Connie abandonó el archivo completamente abatida, el peso de su bolso de bandolera con sus abultados cuadernos de notas y bolígrafos clavándose en el hombro con más fuerza de la habitual. Enganchó el pulgar debajo de la correa y se acercó al escritorio de la señorita Plummer.
—Lamento interrumpirla —dijo, y la mujer alzó la vista, sonriendo. La sonrisa hizo que el peso del bolso de Connie se volviese menos acentuado y, por un instante, sintió que sus hombros se relajaban.
—¿Sí? —preguntó la bibliotecaria —. ¿Ha encontrado lo que buscaba?
Connie suspiró.
—Me temo que no. ¿Sabe si hubo algún momento en el que parte de la colección fuese vendida? Estoy segura de que el libro fue donado a esta biblioteca, y no puedo imaginar que alguien pudiera haberlo robado o algo así…
—Vendemos cosas constantemente —le confirmó la bibliotecaria —. Habitualmente se trata de novelas malas u otro libros que hemos tenido aquí durante algunos años. Como puede ver, en las estanterías no disponemos de mucho espacio. Comprobaremos los archivos—. La señorita Plummer se levantó y se volvió hacia un gran archivador que había detrás del escritorio —. Estoy segura de que lo encontraremos —le aseguró a Connie mientras abría un cajón.
«Eso espero», deseó Connie en silencio, preguntándose qué le diría a Chilton si esa pista también fracasaba.
—Aquí está —dijo la bibliotecaria, hojeando un archivo descolorido —. Nuestra mayor venta se produjo en 1877. Aquí dice que los libros que nunca habían sido sacados en préstamo de la biblioteca fueron subastados por Sackett —alzó la vista y añadió: «Eso es como el equivalente en Boston de Christie’s o Sotheby’s», antes de continuar — con el fin de recaudar dinero para el mantenimiento de la colección y la construcción del nuevo edificio de la biblioteca—. Cerró la carpeta de archivo otra vez y miró a Connie —. Me temo que no existe ningún registro de los títulos de los libros que fueron vendidos en las subastas, pero estoy segura de que Sackett todavía debe de conservar los registros en sus archivos. Usted sabe cuál es la actitud de las instituciones de Boston en relación con la conservación de archivos.
Connie recordó su experiencia en el Departamento de Validación de Testamentos del condado de Essex, y sonrió con un leve gemido.

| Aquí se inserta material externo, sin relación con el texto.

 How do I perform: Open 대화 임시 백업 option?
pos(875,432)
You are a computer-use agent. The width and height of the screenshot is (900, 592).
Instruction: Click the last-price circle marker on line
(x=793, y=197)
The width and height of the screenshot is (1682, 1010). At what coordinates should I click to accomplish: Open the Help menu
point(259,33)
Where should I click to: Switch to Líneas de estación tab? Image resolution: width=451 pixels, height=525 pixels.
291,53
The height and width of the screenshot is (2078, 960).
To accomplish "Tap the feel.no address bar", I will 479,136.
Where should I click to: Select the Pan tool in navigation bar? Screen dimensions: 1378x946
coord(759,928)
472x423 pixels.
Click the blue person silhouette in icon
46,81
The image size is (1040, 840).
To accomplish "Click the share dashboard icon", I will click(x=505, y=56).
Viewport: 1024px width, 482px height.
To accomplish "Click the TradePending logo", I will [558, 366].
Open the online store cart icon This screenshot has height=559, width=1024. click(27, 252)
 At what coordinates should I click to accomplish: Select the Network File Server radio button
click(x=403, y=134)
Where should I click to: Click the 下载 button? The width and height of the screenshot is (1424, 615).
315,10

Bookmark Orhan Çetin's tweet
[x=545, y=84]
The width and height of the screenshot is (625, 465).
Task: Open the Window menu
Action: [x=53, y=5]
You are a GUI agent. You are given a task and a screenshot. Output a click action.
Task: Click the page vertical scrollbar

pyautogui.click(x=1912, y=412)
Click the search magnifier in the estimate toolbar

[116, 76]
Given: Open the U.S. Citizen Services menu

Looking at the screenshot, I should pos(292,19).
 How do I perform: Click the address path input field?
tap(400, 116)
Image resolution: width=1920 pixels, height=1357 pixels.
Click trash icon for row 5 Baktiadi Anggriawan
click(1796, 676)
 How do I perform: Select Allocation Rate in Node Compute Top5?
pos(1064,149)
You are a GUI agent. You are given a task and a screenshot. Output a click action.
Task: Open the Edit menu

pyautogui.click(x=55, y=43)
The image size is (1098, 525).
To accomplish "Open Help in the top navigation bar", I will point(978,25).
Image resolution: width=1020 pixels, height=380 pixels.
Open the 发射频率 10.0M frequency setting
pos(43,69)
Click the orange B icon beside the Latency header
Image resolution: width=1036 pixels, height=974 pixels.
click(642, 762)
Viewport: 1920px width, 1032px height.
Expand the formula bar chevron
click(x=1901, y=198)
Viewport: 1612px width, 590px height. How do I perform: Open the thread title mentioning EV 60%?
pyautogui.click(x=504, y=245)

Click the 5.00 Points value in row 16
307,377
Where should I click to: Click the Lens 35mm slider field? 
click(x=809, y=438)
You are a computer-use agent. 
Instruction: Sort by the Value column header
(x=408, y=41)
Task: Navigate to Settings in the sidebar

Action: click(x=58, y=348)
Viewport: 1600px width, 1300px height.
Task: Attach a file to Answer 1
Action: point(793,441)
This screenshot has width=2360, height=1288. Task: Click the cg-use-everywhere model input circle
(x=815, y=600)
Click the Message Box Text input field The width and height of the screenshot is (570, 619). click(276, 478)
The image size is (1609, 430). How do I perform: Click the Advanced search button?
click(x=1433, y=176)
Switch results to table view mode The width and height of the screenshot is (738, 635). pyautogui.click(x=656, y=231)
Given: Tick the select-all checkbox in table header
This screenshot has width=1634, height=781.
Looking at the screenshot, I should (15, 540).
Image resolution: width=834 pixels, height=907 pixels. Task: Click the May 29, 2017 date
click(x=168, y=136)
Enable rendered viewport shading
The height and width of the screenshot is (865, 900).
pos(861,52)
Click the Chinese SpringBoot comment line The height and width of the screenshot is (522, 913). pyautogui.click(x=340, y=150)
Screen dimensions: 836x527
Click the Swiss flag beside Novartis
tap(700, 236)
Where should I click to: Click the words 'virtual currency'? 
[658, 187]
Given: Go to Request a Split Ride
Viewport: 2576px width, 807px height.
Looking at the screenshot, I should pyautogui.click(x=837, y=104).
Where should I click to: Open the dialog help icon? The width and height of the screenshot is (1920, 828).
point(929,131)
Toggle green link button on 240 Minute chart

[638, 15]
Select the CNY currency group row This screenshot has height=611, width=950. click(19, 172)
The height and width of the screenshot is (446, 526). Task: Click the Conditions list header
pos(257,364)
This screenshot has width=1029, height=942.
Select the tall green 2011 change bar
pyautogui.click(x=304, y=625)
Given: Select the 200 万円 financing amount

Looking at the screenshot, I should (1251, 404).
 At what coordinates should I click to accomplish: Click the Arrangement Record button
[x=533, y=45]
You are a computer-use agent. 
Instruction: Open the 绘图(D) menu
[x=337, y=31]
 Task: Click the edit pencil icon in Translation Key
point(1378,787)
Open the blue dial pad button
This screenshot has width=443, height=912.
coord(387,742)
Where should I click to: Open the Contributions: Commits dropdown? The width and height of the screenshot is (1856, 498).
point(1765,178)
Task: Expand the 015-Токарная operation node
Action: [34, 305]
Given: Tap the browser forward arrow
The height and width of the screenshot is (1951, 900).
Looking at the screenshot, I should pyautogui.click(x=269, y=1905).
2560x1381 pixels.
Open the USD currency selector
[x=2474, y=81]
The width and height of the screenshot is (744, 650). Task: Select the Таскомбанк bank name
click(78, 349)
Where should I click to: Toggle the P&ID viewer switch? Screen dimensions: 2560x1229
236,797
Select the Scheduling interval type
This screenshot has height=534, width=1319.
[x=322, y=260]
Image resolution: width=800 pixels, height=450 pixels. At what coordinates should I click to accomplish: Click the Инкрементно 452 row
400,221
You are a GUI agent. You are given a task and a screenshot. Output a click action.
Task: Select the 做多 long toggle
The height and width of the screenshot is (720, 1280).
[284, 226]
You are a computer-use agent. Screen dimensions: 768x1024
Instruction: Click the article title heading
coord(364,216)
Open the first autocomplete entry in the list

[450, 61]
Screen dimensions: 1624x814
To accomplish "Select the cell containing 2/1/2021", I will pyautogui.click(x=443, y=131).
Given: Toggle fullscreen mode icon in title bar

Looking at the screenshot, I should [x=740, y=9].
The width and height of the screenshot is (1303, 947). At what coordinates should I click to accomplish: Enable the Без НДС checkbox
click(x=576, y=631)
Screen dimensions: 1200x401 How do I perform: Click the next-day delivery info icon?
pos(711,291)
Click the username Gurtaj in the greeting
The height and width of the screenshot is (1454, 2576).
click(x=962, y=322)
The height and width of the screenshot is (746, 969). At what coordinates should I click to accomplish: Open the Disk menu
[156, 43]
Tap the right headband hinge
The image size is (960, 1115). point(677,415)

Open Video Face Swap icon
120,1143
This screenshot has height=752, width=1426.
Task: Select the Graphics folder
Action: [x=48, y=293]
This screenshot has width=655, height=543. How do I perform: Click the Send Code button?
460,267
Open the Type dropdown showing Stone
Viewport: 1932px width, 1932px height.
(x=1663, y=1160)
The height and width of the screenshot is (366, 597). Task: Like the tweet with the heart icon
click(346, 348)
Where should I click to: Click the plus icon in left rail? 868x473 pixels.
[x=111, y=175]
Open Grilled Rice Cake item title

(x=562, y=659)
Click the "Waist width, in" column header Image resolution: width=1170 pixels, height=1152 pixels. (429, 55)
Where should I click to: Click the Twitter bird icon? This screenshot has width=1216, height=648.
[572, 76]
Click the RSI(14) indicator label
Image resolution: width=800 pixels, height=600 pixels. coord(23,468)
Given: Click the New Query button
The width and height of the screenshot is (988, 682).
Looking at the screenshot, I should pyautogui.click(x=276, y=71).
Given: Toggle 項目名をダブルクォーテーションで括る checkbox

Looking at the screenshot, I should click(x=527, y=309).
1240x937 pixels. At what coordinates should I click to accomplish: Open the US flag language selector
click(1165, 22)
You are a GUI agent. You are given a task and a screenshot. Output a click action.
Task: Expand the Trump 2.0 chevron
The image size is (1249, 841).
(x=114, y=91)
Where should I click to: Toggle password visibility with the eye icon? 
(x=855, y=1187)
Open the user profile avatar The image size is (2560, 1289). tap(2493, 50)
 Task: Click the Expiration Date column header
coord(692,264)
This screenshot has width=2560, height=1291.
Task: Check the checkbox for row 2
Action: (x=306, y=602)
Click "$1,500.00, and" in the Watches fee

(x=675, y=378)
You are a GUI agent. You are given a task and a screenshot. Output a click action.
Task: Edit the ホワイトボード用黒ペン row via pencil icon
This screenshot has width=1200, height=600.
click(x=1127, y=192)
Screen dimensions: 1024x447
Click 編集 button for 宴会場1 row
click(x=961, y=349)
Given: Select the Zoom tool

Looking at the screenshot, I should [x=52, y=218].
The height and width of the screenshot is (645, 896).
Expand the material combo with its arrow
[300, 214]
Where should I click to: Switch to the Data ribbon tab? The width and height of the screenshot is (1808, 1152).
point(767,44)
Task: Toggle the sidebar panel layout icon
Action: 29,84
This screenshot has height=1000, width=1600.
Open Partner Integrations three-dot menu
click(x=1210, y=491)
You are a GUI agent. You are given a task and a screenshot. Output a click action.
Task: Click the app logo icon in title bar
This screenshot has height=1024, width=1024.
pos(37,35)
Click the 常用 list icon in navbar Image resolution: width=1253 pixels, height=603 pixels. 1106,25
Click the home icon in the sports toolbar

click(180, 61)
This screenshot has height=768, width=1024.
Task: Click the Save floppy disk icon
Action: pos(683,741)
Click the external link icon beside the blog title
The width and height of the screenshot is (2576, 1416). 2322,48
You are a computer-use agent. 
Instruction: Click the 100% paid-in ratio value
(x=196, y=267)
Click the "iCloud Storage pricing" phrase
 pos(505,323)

—Muchas gracias por su ayuda —le dijo a la bibliotecaria, quien estaba deslizando nuevamente la carpeta del archivo en el cajón que había detrás de ella.
Cuando Connie ya se volvía para marcharse, la joven bibliotecaria, sentándose a su escritorio y cogiendo nuevamente su labor de punto, repitió con una sonrisa:
—Estoy segura de que lo encontrará.
Y, por alguna razón, Connie la creyó.
Mientras avanzaba a través de la tarde estival hacia el parque de Salem Common, con el bolso en bandolera golpeando contra un costado, los pensamientos de Connie volvieron a la conversación que había mantenido con Janine. Como estudiante universitaria, Connie había leído el libro de Manning Chilton acerca de la profesionalización de la medicina en la Norteamérica del siglo XVIII y entonces supo que lo que deseaba realmente era estudiar bajo su tutoría para obtener su doctorado. El profesor Chilton concebía la historia como lo haría un historiador intelectual, tratando la ciencia no como una serie de hechos que son verdaderos sea cual sea el período histórico al que pertenecen, sino como una manera de mirar el mundo que depende del contexto histórico. Sin embargo, a pesar de su enorme campo de acción, el trabajo de Chilton nunca pasaba por alto a los individuos que poblaban sus relatos. Médicos con sus escalpelos ensangrentados, comadronas irritadas, vendedores de láudano por correo, todos ellos cobraban vida en las palabras expertas de Chilton. En sus libros de historia, la gente se le antojaba a Connie tan real como los estudiantes que pasaban junto a ella en los pasillos de Saltonstall Court, o los mendigos que llenaban las calles alrededor de la universidad. Chilton parecía poseer un don especial para atisbar en el pasado desde el presente, como los viejos cubos con fondo de cristal que los pescadores introducían en el agua para observar las profundidades secretas que se extendían debajo de la barca.